Henrico County's vehicular pursuit policy

By Evrod Cassimy – bio | email

HENRICO, VA (WWBT) – 7 pages outline the procedure that must be followed whenever a Henrico County police officer becomes involved in a high speed pursuit. These 7 pages can help answer questions about the death of Pastor Anthony Taylor.

"We'd do an after action report of the crash and we look at all of the elements in it," said Henrico Police Chief, Henry Stanley.

According to the Henrico County police pursuit policy, an officer can be held civilly liable for injuries or damages that occur during a pursuit.

"We wanted the officers to know that yes if you do not follow then yes you could possibly subject yourself to violation of law," added Stanley.

26 year old Darryl Harris was behind the wheel of the vehicle, being pursued by Henrico Police. His vehicle slammed into a truck driven by Pastor Taylor, killing him just blocks from his church.

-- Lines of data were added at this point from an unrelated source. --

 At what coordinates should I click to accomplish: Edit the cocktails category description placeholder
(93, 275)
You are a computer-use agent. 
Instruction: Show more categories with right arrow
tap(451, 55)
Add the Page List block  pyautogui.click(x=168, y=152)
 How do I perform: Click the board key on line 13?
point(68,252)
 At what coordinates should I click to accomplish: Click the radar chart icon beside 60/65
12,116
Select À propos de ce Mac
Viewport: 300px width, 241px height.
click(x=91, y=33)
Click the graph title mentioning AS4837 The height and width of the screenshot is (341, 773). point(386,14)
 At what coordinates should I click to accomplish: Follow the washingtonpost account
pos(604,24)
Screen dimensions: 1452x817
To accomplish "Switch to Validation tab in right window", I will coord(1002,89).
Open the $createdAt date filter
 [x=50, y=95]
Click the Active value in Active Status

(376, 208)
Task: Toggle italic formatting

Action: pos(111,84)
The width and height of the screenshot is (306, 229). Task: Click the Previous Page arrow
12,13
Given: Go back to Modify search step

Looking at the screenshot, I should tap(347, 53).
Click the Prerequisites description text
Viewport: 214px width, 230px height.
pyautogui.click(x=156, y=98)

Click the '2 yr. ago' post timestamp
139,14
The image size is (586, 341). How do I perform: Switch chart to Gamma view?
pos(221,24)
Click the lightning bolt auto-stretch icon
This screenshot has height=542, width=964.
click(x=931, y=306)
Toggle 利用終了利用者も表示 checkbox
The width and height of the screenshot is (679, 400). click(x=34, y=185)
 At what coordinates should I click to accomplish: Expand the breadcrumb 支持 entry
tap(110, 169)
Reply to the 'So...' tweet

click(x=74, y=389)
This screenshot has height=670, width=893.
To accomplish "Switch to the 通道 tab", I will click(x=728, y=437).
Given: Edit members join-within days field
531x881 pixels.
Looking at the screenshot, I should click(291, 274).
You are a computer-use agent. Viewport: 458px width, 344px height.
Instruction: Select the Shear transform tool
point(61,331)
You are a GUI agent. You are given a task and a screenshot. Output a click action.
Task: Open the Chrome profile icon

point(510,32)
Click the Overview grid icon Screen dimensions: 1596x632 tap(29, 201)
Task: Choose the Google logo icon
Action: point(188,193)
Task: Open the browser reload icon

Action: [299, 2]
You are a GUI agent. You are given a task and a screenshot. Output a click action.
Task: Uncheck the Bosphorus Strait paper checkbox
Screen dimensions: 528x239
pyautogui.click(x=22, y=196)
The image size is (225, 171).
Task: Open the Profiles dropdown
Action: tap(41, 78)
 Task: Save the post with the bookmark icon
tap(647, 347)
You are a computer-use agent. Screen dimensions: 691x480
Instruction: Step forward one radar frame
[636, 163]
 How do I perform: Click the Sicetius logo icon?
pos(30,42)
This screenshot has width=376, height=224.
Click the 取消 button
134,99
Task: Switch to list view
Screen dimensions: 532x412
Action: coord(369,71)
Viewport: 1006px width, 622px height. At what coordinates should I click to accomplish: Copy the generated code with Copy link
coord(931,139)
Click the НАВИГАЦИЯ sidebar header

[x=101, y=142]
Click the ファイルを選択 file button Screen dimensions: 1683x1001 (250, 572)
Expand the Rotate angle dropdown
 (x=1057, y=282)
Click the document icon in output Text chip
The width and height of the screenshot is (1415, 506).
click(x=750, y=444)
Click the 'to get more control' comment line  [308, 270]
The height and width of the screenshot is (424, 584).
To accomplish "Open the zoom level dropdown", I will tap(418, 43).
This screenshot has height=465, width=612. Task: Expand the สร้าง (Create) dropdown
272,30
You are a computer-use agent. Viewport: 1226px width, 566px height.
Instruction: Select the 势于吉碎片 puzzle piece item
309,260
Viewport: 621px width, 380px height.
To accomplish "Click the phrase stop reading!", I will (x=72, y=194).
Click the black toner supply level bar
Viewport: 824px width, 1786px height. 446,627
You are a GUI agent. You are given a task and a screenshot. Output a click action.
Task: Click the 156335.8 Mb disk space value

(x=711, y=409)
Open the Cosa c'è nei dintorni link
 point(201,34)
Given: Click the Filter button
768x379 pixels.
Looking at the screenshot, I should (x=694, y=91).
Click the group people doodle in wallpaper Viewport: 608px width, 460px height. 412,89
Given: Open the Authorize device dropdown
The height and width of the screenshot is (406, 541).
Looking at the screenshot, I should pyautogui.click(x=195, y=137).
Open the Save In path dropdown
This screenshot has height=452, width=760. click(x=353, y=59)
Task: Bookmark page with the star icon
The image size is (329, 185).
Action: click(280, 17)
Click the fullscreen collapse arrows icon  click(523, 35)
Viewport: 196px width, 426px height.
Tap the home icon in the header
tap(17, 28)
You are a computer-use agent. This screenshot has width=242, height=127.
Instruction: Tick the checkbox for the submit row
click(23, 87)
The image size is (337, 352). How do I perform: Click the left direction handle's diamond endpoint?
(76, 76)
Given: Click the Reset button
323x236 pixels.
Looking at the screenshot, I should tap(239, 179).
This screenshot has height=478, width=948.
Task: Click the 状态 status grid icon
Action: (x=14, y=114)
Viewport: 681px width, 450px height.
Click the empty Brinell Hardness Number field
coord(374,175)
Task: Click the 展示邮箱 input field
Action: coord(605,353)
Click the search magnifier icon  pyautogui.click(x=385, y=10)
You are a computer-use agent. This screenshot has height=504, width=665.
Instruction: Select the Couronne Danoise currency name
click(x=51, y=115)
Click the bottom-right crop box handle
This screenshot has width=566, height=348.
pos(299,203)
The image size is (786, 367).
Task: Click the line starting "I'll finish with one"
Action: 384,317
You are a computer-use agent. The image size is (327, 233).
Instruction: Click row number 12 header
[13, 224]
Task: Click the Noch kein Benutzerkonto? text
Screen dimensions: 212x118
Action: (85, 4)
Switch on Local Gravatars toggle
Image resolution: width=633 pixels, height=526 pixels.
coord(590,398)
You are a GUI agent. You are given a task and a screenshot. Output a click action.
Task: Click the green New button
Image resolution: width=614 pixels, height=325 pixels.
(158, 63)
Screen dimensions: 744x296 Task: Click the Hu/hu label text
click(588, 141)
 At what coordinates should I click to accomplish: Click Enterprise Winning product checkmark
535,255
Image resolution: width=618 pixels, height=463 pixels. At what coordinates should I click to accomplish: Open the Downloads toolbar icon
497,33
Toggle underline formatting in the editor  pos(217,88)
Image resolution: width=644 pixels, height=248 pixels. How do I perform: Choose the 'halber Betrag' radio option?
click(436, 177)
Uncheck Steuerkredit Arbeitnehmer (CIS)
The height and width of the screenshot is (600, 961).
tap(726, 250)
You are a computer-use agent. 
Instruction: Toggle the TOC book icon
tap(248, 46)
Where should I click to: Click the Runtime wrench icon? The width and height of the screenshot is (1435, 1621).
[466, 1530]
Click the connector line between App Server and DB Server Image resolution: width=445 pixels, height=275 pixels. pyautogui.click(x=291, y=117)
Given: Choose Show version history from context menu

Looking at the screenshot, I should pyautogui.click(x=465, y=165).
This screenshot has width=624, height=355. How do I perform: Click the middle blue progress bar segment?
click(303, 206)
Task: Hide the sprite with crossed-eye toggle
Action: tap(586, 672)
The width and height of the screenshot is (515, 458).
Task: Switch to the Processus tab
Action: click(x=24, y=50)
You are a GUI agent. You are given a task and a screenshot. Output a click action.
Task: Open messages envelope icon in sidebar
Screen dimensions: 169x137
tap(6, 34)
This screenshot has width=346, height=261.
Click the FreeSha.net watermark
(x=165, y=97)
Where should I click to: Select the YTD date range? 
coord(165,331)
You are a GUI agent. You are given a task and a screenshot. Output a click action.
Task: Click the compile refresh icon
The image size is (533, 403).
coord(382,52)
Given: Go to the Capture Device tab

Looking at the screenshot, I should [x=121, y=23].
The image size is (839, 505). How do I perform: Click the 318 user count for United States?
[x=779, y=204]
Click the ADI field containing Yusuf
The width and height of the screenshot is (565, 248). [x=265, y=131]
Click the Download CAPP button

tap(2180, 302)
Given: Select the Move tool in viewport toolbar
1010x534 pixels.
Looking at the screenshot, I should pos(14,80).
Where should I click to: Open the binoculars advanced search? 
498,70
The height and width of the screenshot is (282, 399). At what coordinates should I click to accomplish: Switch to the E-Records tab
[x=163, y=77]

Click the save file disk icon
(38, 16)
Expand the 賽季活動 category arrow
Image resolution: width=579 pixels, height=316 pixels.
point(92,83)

Investigators are looking to see if the officers involved followed protocol.

When asked how they determine that a high speed chase is going to compromise the safety of an innocent bystander, Chief Stanley said, "In the policy it leaves it to the discretion of the officer."

The policy explains that a pursuit shall be terminated whenever the initiating officer or a field supervisor determines that the risk to the safety of others outweighs the danger to the community. It also shall be terminated if the pursuing officer is being required to drive at speeds considered to be excessive for environmental or roadway conditions. Richmond Mayor Dwight Jones has called for a review of inter-jurisdiction police pursuits. Chief Stanley told the Richmond Times Dispatch that Richmond Police were not notified that a chase was underway, something Henrico's policy requires.